I am scraping urls and storing complete html data as pandas dataframe to store as csv file and clean.
Code 1
import pandas
from selenium import webdriver
from bs4 import BeautifulSoup
import pandas as pd
url_list = ["https://www.flagstaffsymphony.org/event/masterworks-v-saint-saens-and-bruckner/",
"https://www.berlinerfestspiele.de/de/berliner-festspiele/programm/bfs-gesamtprogramm/programmdetail_341787.html",
"https://www.seattlesymphony.org/en/concerttickets/calendar/2021-2022/21bar3"]
headers = {
"User-Agent": "Mozilla/5.0 (Windows NT 10.0; Win64; x64) AppleWebKit/537.36 (KHTML, like Gecko) Chrome/92.0.4515.131 Safari/537.3"
}
driver = webdriver.Chrome('/home/ubuntu/selenium_drivers/chromedriver')
url_data = []
columns = ['url_list','data']
for URL in url_list:
driver.get(URL)
driver.implicitly_wait(2)
data = driver.page_source
row_data = [URL,data]
url_data.append(row_data)
html_data = pd.DataFrame(url_data, columns = ['urllist', 'data'])

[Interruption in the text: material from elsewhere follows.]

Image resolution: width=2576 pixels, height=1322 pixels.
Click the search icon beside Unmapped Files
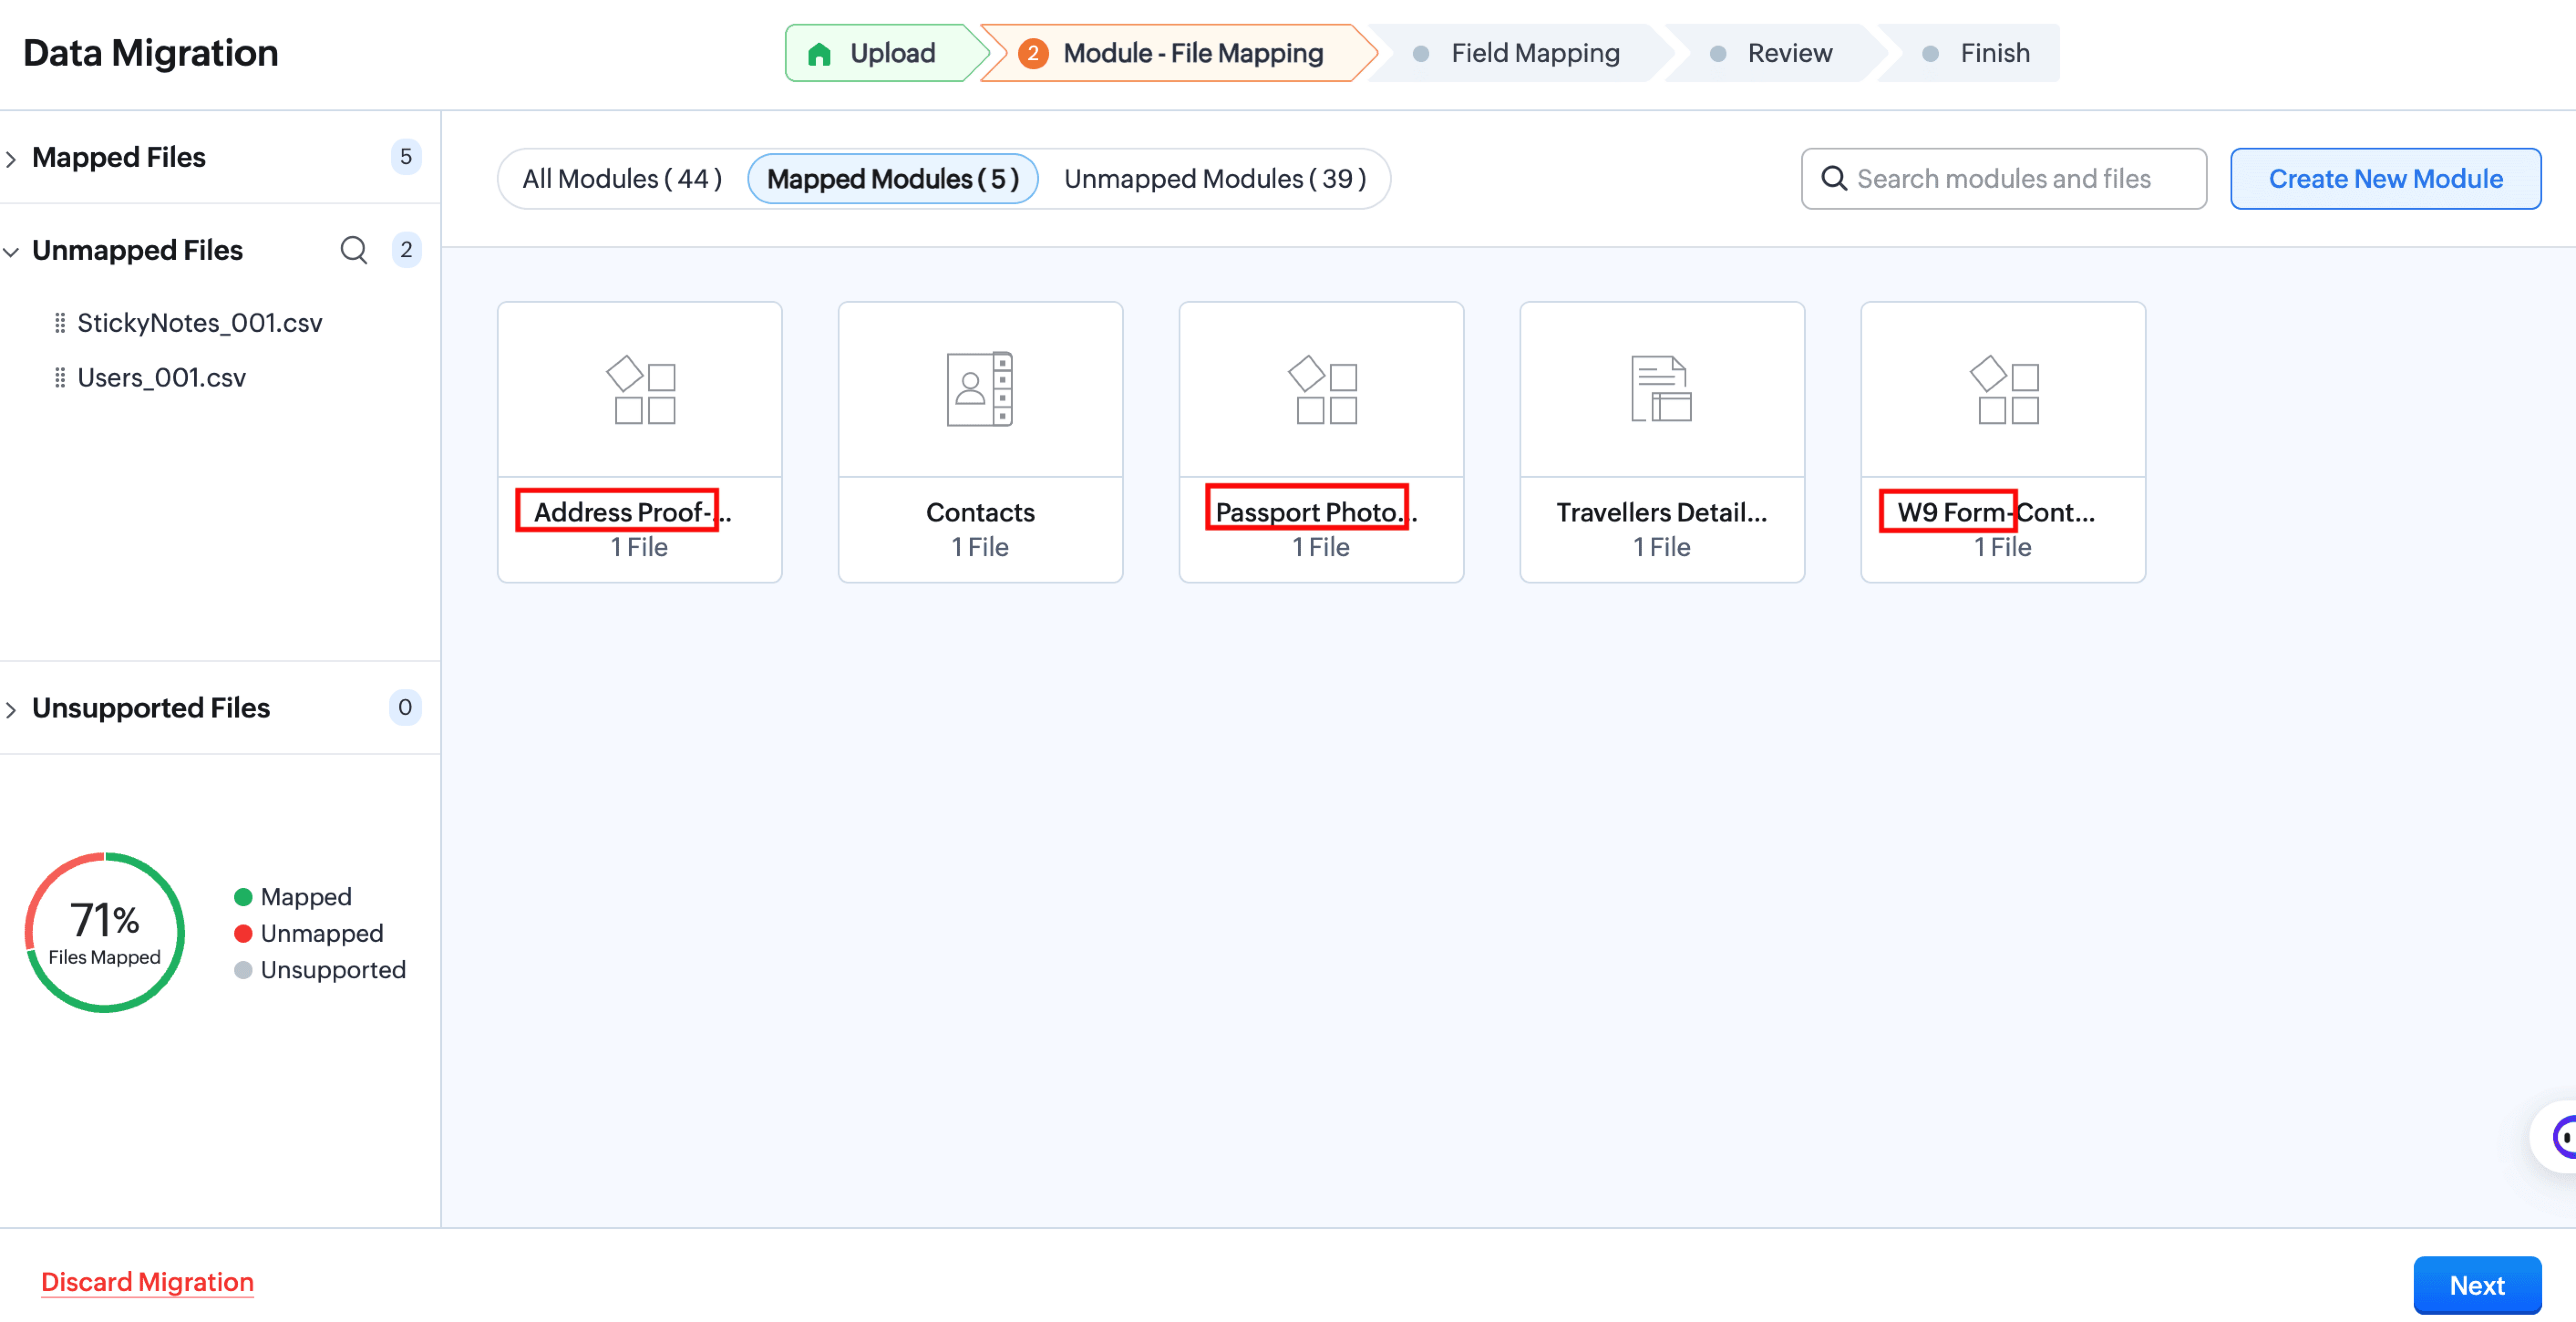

html_data["parsedata"] = BeautifulSoup(str(html_data["data"]), "lxml").text
cleanr = re.compile('<.*?>')
html_data["cleandata"] = re.sub(cleanr, '', str(html_data["parsedata"]))
But after cleaning html_data["cleandata"] gives some garbage values and not the cleaned data. When tried to clean as individual url it works. How to clean this html data which is stored in pandas dataframe.